**DATASET ENTRIES**
»»
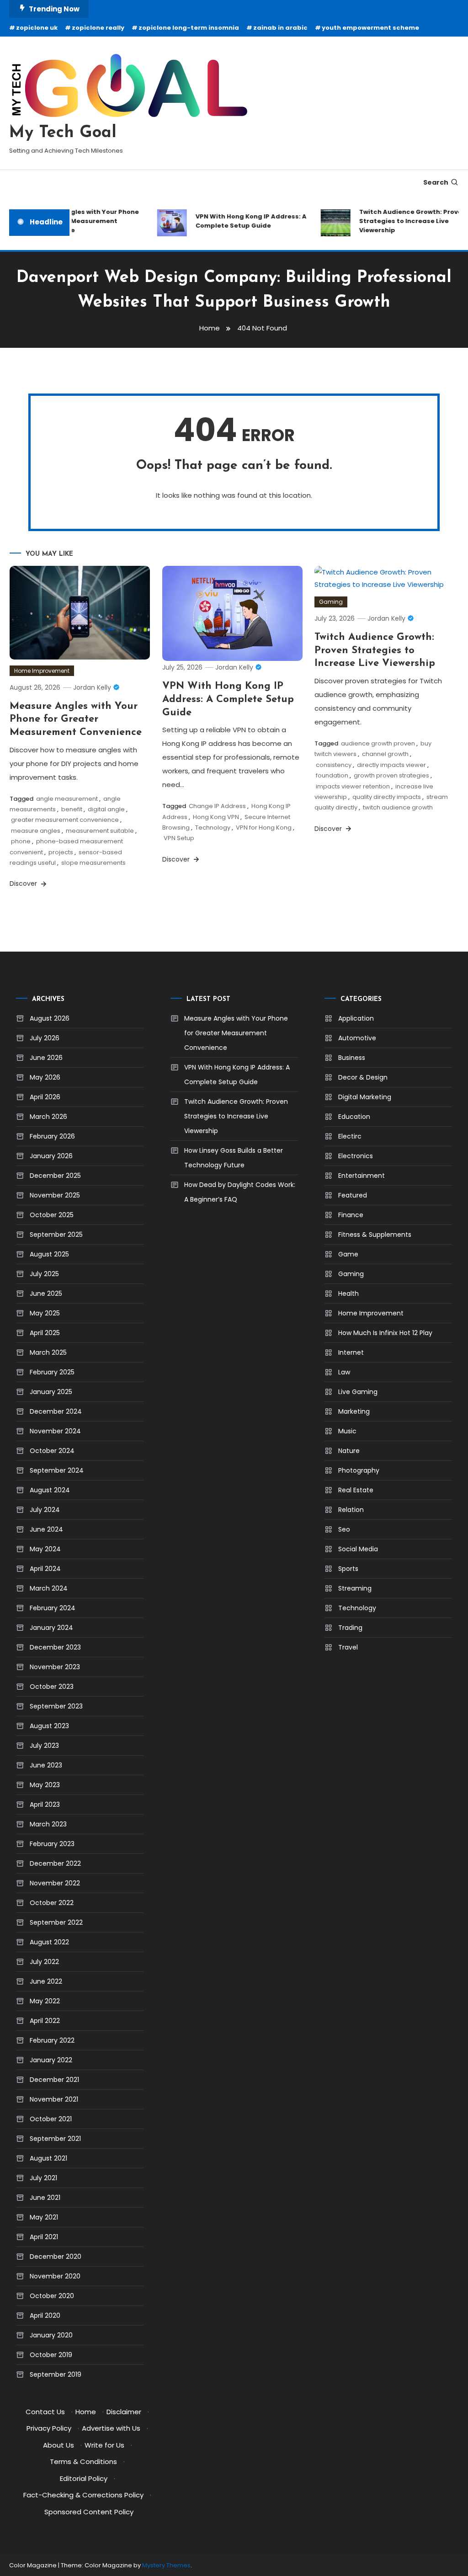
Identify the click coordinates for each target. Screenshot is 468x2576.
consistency (333, 765)
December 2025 (55, 1175)
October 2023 (52, 1686)
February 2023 (52, 1843)
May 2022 (45, 2001)
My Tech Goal (63, 133)
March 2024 (49, 1588)
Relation (351, 1509)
««
**ASSIGNMENT**
Excluding the pictures, transcribe all of the entries exactly.

**EXERCISE SOLUTION**
Identify the click coordinates for each target. Screenshot is 468x2576.
consistency (333, 765)
December 2025 (55, 1175)
October 2023 (52, 1686)
February 2023 (52, 1843)
May 2022 (45, 2001)
My Tech Goal (63, 133)
March 2024 (49, 1588)
Relation (351, 1509)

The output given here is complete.